PM Photo Show, 2016

A Tabloid’s Photographs
That Don’t Tell
the Whole Story
By John Leland Jan. 15, 2016

NY Times Lens Blog

The images here look trustworthy, don’t they? After all, what captures the world more objectively, with less bias and distortion, than a photograph? Ralph Steiner, the great photographer and documentary filmmaker, warned anyone who looked at the images not to trust them.

“ ‘The camera cannot lie’ is true only in the sense that it is a little harder to tell a complete falsehood with a camera than with words,” Mr.
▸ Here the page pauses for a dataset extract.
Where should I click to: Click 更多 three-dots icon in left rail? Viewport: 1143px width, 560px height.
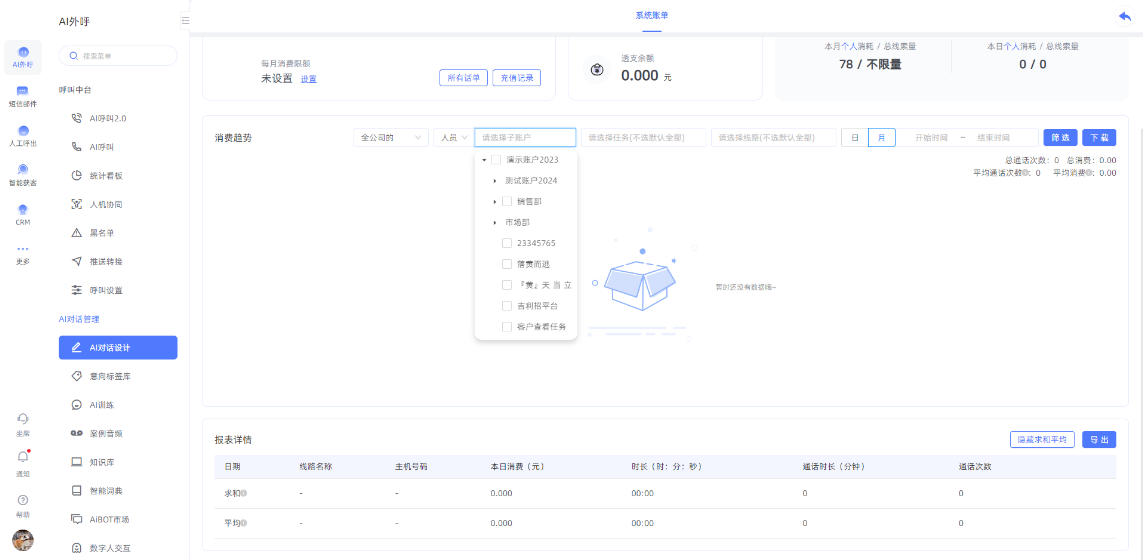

Steiner wrote. “The thing to bear in mind in ‘reading’ photographs is that none of them can tell the full truth.”

A remarkable thing about these sentences is that Steiner wrote them in his capacity as a picture editor at PM, the groundbreaking, photo-rich New York tabloid that was published from 1940 to 1948, where these images first ran. Among the remarkable things about PM, aside from the talent showcased there — Dashiell Hammett, Lillian Hellman, Drs. Seuss and Spock, Weegee and Helen Levitt, for starters — was that it called upon readers to view photographs differently.

“The editors there recognized the photographer as an interpreter, which was very different for the time,” said Jason E. Hill, an assistant professor of art history at the University of Delaware and author of a forthcoming book about PM. “If you look at Life magazine, the photographs function as statements of fact. PM presented press photography as an interpretation. It cast doubts on photography’s claims as a truthful account of the world. That’s unique now, and certainly in the ’40s.”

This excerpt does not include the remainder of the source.